Storage Bench

front view
front view with seat open
back view
This is a little storage bench based on plans from Blizzard's Garden Woodwork by Richard Blizzard. It's intended to store garden stuff that might be wet when put away, so it has gaps between the boards to allow airflow to the contents. The gaps on the sides are a little wider than the gaps on the front and back since it never occurred to me that lumber yard 1x8's wouldn't all be the same width. Oops.

There's no joinery to speak of, just boards glued and screwed to four legs. The plans called for 1x6 boards and 2x2 legs, but my big galoot butt wouldn't fit on a bench made of a pair of 1x6's, so I scaled it up a bit using 1x8's and 4x4's. The result looks even more like a crate than the original plans, but it doesn't sag when I sit on it, and the storage portion has more space.

This was built in a weekend and a bit. The first day I cut most of the boards to length. The second day I assembled the basic box, and mounted the back. Then in a few more hours over the course of about a week I got the seat put together and installed. There was a problem with the plan for the seat. The rear piece that the hinges screw onto is notched to go around the rear legs which leaves a 1 inch wide by 3-1/2 inch long piece of short grain pine floating out there with nothing much to support it. I figured I'd probably break that off in the course of making the cutouts, so I just cut it off in the first place making the cutouts two easy cuts instead of the three cuts, one of them tricky that Blizzard wanted. This was really just a problem because of my redesign since his original legs were only 2 inches square, the short grain piece was a little sturdier. Though it sure looks like one of them broke off and was screwed back on in the picture in the book ;-)

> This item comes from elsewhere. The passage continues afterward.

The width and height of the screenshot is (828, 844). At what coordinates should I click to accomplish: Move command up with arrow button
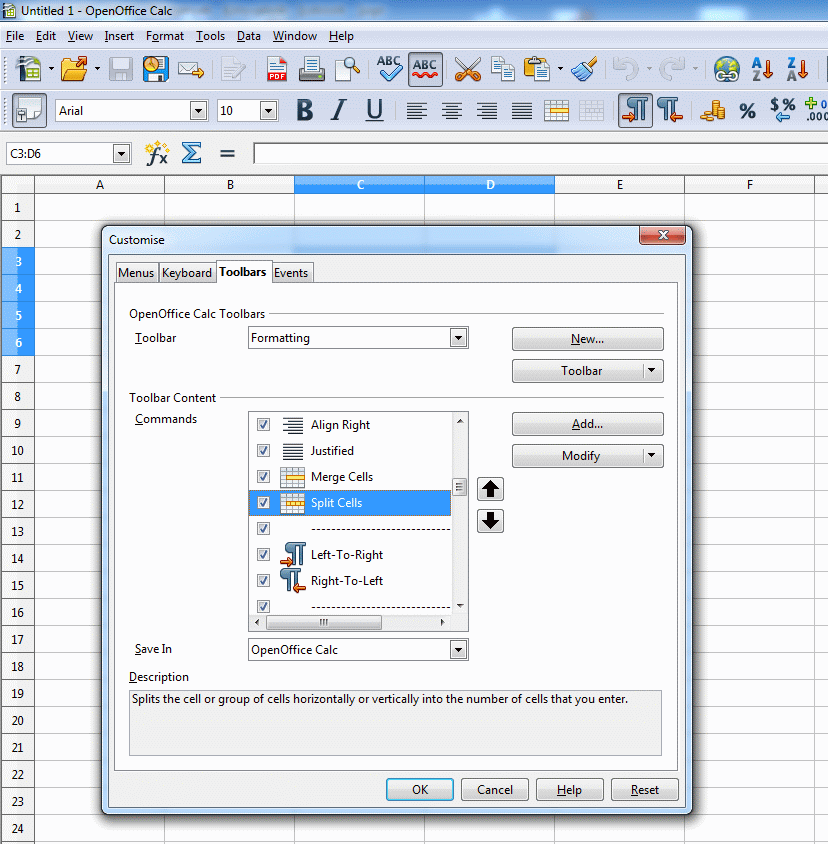point(490,489)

I mostly used just a crosscut saw and a rip saw to make this, but also used a jack plane and a smoother to even up my rip cuts. I used a coping saw to cut the radius on the seat corners (used a can of WD-40 as a template), then rounded the seat edges over with a few passes with a plane. I used my steel rabbet plane to clean up the angled cut in the back legs that holds the seat back. All the pilot holes for the screws were drilled using a modern countersink bit chucked in a Millers Falls #2 (dual pinion model) eggbeater. I used my proto-bench for some of the work, but most of this was done on a couple of 2x8's clamped to my folding plastic sawhorses on the lawn outside the shop where the light lasts longer. I used a 1 inch chisel for some trimming and to pare away dried glue squeezeout. Also used a marking gage, a rule, a pencil, and a whole bunch of clamps (mostly to hold stuff in place while I drilled pilot holes) The screws are all robertson head (except the ones which came with the hinges (phillips)) which I drove using a power drill robertson bit held (loosely) in a 1/4" socket on a screwdriver handle.

Haven't decided how to finish it yet. Probably either milk paint, or some colored stain, maybe green like used in the book.